If Libertarianism is anarchy, I think I prefer the anarchy of the Hippies. 🙂 Peace and love, bro!
“you won’t establish your libertarian paradise without aggression”
You’re right, social change never happens without guns a blazin’… except India’s independence… and the end of slavery in the British Empire… and the civil rights movement in the U.S…. and, and, and…
“that doesn’t mean some very nasty and aggressive people won’t use your naivete and sing you songs of liberty and non aggression while they are sewing you up for another five thousand years of slavery”
Is that your sophisticated vision of how the world works that I’m just too naive to understand?

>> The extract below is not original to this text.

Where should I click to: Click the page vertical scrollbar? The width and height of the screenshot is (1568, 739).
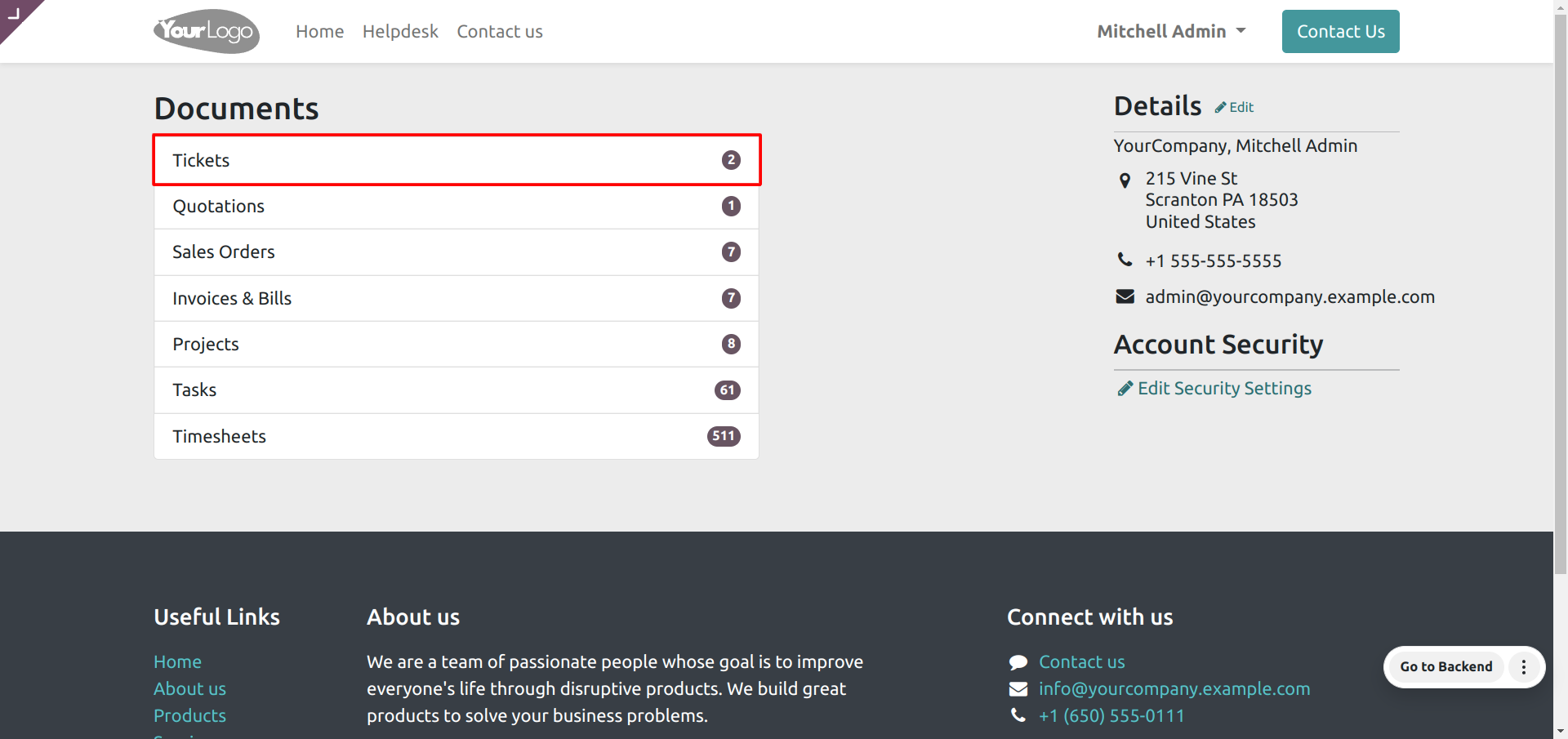click(1561, 327)

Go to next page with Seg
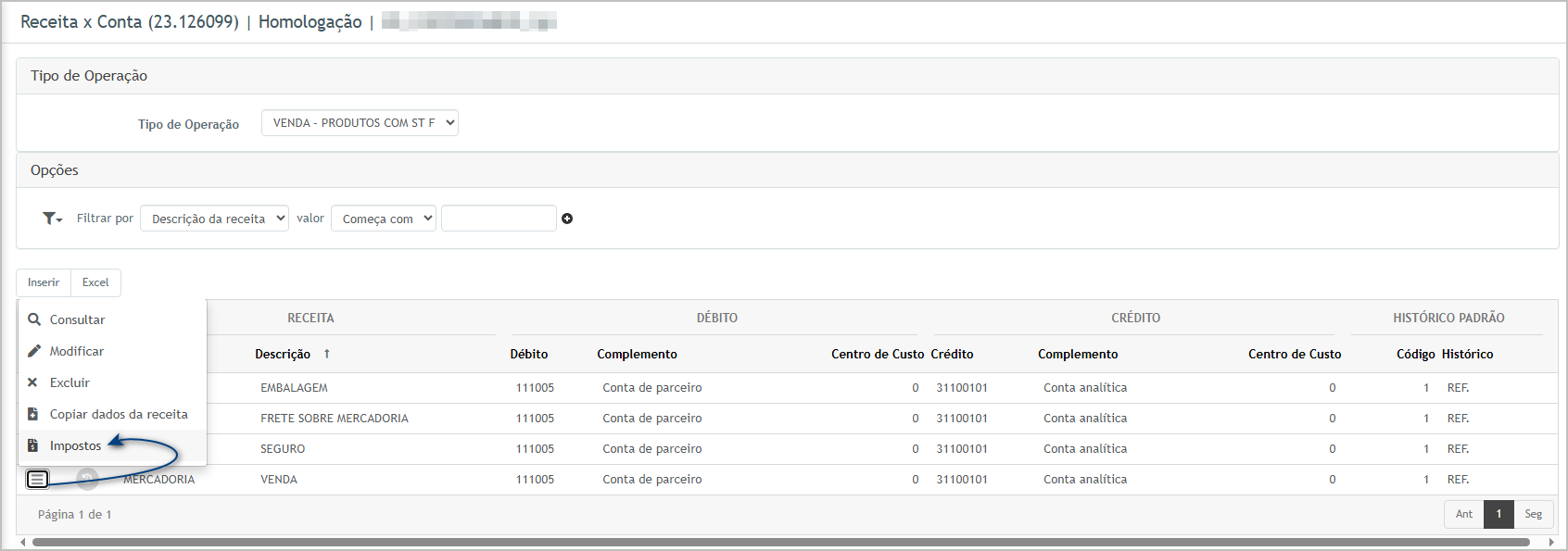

That sounds almost exactly like the arguments right wing hawks use to justify bombing civilians in far away lands.
poppies
naive. and ill informed. and not real good at making distinctions between different things.
but i’m not justifying bombing anyone.
i serously don’t recommend you go to Afghanistan and tell them you are going to start a non violent libertarian republic there.
In fact I don’t recommend you tell that to the guards at the White House.